The morning Jensen was born, my best friend came to the hospital. He brought flowers and just sat and listened. It was fairly early when I texted and told him Jensen was born so silently. I remember just talking and explaining it, I don’t even know if I was crying or if shock had taken my tears. He had to be so brave coming into that room. It’s not the scenario anyone expects to walk in. Usually there’s the baby being passed around and the mom is beaming. Anyways, during our talk he told me, “Jensen will come to you in a red bird and a blue bird.” I remember the thought of a sign from Jensen giving me so much hope.
It would be a happy moment that he was with me even in his death.
When we got home from the hospital, I completely forgot about our conversation on the birds. There were no birds going to come in my room as I let the darkness cover me. I was dragged out of the house to go on a drive two days before his funeral. We drove all around the county and ended up going to eat at a little restaurant that I’ve been to countless times. I sat down in one chair and didn’t like it, so I sat in the chair across the table. It felt better about that chair, weird I know. Then I looked up at the wall, one I’ve looked at before, and I saw my sign. A picture of a red bird and one of a blue bird right beside it; my sign from Jensen.
I remember just staring at it and not listening to a word my mom said. All I could do was point at the pictures and say, ‘he’s okay.’

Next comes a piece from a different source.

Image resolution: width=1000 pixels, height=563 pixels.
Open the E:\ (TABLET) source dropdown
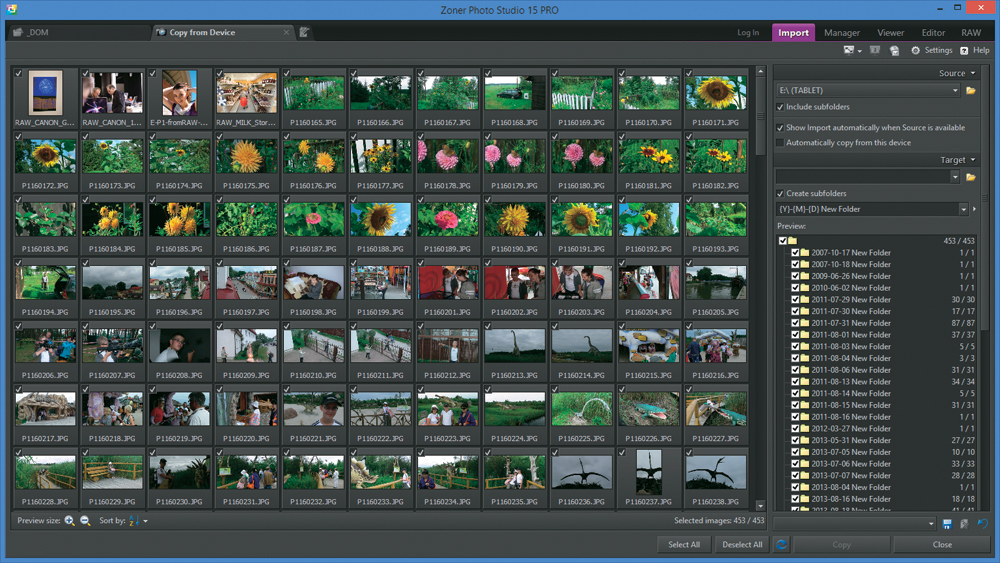pos(955,91)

Since that very first sign, I’ve had so many others. Feathers are always around me, butterflies hover around me when I paint outside, and a red bird visits my backyard every morning. Those are the common ones that follow me around. Some uncommon and special ones have been the orange and blue balloon escaping at a ceremony, a blue dragonfly when I swim at my mom and dad’s, and my ‘yellow’ nails story. Those are usually ones where I cannot believe happen or I take for granted at first and know it was just for me. I also dream frequently of him letting me know he’s okay or if he likes something I’m doing in my life. Jensen always making me smile in the craziest ways.

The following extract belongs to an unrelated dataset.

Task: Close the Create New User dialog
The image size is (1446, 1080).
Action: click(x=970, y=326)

Then there are ones where I feel like I’m crazy to admit.
When we first got his urn, I felt as if Jensen made the flame dance. I would light another candle right beside his and see if it would move when his did. Most of the time it was just Jensen’s going back and forth, but I always feel like that’s my brain being weird. It’s brought me peace though, thinking he answers me with the flame that I use to remember him. That’s probably why I’ve went through hundreds of candles this past month. It helps me heal, no matter how weird it sounds.

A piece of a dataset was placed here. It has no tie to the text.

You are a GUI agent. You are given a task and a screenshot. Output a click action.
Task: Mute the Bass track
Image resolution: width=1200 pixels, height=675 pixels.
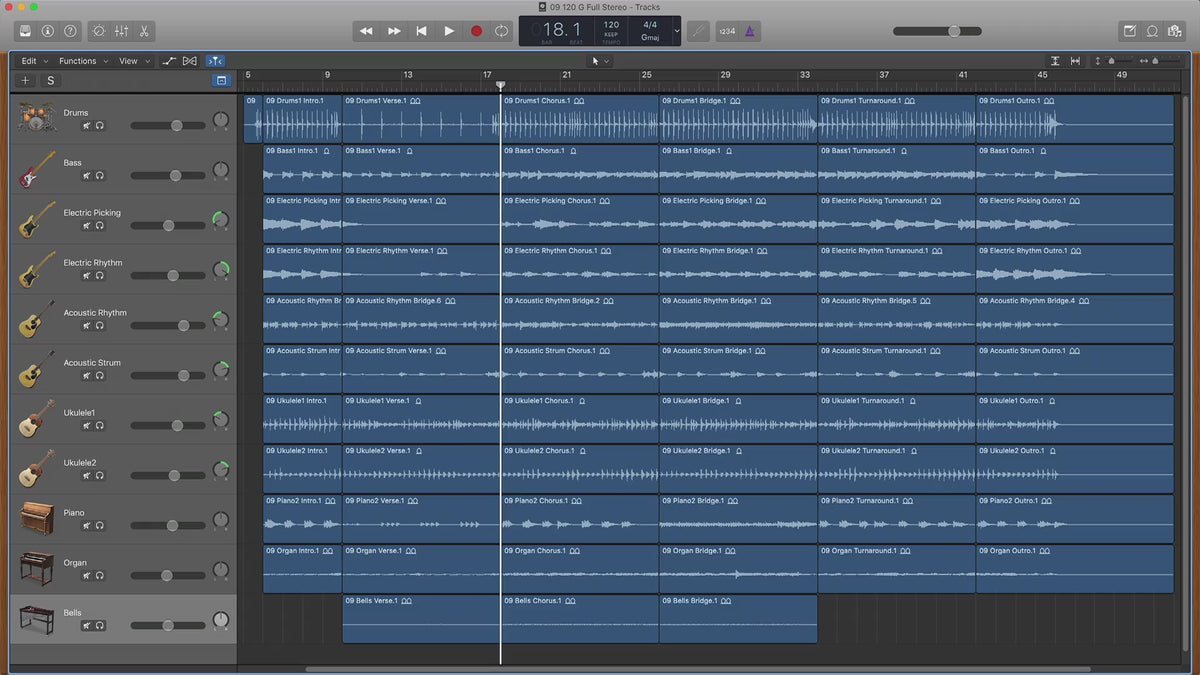click(x=87, y=176)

There’s something about signs though that could drive someone crazy.
I feel at one point, maybe two months after loss, I kept searching for Jensen’s signs; then I would think I was going crazy. Most of the time I felt like I needed to just know he was okay and they were the only way I could get that. My mind would be constantly looking for him everywhere I thought he would be. After feeling exhausted from searching I promised myself that I wouldn’t search for signs anymore. At first it felt like I was letting go apart of him, but I actually felt him more. I stopped being exhausted by my constant looking and could just take the moment to feel his love. Another thing I learned is, if you feel like something is meant for you, than it probably is. In my mind, our angels are always close and they know when we need to hear from them.
Then there’s his symbols that instantly remind me of him.
Obviously, J’s are a big thing for me. Whenever I see a J, I instantly think of my Baby J. His colors, orange and blue, remind me of him too. Even if it’s someone wearing an orange and blue shirt, I just smile and think of his nursery. I also cling to elephants as a symbol for him, my grief, and the loss community. Jensen was given an elephant at the hospital that I sleep with every night and the story of the momma elephants helping each other out always has warmed my heart. Other symbols I love, some of them I think are signs too, are certain songs. Whenever I get sad and am out or in my car, Of Monsters and Men comes on. I always sang their songs to Jensen. There are little things each day that bring me a lot of Jensen.
Signs and symbols have been so important in my life after loss. They let me know Jensen is safe and that he always wants to make me smile.